About 10 years ago, Dr. Hristova-Veleva, along with her team at JPL and the Hurricane Science Research Program at NASA HQ, lead by Dr. Ramesh Kakar, created the Tropical Cyclone Information System (TCIS).  TCIS has evolved since, with support from NASA’s Advanced Information Systems Technology Program, lead by Dr. Michael Little. It now has two main components: a global tropical cyclone data archive of ten years and several regional interactive portals that integrate model forecasts with satellite and airborne observations, and allow the user to interactively visualize and analyze the storms.

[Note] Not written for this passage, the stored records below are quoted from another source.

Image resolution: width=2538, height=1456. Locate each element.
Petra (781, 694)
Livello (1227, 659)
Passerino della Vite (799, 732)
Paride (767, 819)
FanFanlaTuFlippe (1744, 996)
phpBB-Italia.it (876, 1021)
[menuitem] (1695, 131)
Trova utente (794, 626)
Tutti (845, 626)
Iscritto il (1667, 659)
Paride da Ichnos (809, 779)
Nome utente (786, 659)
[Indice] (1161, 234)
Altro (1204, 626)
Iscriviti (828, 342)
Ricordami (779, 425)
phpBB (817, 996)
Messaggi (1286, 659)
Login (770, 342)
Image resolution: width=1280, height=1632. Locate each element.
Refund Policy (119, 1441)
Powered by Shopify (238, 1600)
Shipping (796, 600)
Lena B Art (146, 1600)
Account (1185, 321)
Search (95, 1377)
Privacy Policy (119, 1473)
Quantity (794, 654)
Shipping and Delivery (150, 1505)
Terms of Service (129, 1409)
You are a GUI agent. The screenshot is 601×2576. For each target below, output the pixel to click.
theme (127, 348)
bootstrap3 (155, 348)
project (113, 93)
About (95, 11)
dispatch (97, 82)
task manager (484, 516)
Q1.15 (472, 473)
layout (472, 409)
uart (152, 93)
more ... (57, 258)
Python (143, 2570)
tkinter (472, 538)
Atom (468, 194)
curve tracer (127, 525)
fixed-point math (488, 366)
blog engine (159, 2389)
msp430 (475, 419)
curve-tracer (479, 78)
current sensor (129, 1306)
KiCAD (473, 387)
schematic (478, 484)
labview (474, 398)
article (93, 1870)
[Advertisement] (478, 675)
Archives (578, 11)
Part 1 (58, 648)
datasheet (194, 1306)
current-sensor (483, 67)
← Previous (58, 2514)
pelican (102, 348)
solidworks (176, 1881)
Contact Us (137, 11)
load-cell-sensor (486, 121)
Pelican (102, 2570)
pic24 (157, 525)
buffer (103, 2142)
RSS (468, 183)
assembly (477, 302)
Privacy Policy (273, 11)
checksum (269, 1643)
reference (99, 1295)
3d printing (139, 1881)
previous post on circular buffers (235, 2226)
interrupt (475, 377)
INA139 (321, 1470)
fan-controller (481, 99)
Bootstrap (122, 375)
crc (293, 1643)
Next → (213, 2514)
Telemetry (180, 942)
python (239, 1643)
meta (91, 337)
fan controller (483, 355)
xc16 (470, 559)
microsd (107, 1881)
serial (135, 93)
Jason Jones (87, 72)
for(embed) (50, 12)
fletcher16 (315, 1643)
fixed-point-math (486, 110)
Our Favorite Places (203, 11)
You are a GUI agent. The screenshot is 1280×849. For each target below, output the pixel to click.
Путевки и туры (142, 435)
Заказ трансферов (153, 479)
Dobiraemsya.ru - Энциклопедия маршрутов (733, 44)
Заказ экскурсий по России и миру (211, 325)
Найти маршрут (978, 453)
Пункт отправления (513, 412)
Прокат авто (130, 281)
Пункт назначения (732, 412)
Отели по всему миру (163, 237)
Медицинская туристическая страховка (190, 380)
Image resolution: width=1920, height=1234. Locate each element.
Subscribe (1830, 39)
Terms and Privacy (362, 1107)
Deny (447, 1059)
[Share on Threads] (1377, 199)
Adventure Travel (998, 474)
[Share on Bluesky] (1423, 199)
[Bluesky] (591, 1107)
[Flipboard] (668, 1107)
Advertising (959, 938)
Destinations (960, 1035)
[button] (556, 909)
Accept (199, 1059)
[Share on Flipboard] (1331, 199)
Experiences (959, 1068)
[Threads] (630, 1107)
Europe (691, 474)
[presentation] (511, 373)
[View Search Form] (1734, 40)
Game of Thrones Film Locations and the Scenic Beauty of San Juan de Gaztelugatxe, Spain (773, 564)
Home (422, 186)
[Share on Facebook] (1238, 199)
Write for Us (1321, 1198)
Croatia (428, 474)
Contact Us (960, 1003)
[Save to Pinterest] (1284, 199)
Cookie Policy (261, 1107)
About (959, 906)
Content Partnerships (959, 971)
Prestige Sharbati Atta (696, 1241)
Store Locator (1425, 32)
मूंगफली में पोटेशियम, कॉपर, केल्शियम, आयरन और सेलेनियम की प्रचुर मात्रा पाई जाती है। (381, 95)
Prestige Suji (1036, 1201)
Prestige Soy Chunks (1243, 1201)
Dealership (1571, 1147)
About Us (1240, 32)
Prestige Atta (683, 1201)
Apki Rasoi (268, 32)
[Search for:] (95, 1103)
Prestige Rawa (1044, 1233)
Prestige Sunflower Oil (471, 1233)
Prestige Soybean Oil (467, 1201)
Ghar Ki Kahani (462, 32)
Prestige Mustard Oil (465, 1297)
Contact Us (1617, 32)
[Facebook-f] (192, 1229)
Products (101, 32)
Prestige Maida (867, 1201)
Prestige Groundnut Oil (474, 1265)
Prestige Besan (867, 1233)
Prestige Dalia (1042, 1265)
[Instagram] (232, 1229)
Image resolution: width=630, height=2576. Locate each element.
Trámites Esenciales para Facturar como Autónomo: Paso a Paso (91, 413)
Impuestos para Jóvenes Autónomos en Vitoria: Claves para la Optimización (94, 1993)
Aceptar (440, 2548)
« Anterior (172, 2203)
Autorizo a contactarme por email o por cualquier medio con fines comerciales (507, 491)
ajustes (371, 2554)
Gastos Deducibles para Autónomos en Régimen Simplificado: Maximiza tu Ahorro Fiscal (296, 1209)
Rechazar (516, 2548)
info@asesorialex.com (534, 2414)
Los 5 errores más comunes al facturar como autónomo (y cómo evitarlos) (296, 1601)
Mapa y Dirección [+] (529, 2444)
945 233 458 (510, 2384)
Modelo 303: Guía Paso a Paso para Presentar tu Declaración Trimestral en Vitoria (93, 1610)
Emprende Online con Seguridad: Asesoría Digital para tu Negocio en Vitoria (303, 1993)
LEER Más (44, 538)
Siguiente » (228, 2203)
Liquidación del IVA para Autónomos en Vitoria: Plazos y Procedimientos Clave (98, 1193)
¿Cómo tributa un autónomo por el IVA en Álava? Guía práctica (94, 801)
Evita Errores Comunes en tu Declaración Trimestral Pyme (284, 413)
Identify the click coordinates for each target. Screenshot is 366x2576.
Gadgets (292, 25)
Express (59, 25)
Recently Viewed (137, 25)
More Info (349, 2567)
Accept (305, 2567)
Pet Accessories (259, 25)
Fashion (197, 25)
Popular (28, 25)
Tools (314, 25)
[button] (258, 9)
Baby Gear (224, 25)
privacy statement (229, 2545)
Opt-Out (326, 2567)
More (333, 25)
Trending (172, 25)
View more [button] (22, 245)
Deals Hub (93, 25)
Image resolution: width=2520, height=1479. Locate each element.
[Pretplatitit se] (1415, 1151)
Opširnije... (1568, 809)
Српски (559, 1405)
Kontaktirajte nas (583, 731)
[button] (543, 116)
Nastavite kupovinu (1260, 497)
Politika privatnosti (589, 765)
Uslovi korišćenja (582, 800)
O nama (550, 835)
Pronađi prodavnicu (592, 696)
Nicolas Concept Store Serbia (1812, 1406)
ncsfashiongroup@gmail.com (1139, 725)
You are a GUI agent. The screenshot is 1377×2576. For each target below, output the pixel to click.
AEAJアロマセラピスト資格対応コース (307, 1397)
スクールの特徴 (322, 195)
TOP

Sitting next to her in her office, she guided me through a tour of a few memorable hurricanes she had saved in a convenient sharable filing system on the North Atlantic Hurricane Watch section of the site.  She lists off hurricanes she’s worked on, calling them out by name and date like they’re people she knows. “2005 was a big year,” she said as she guided me to a dropdown menu in the global data archive  where we could choose the North Atlantic and see every storm that occurred in that year in that ocean basin, a large domain from the top of Canada all the way across the North Atlantic, down to the equator and across the Caribbean Sea, and the Gulf of Mexico.  It was a long list. Indeed, 2005 must have been a big year.

 

Hurricane Joaquin (2015) as revealed by the large-scale moisture field retrieved from observations by multiple NOAA sounders (in pastel colors) and the detailed precipitation structure captured by the JPL-developed Rain Index, a multi-channel combination of passive microwave observations that come from a number of imagers, including NASA’s Global Precipitation Measurement Mission (stark colors).  Simultaneous visualization of multiple parameters, such as environmental moisture and precipitation structure of the storm, allows for better understanding of the interaction between the storm and its environment.  This image illustrates how the storm drew moisture from the surrounding area and funneled it toward South Carolina, causing historic flooding in the state even though Joaquin did not make a landfall.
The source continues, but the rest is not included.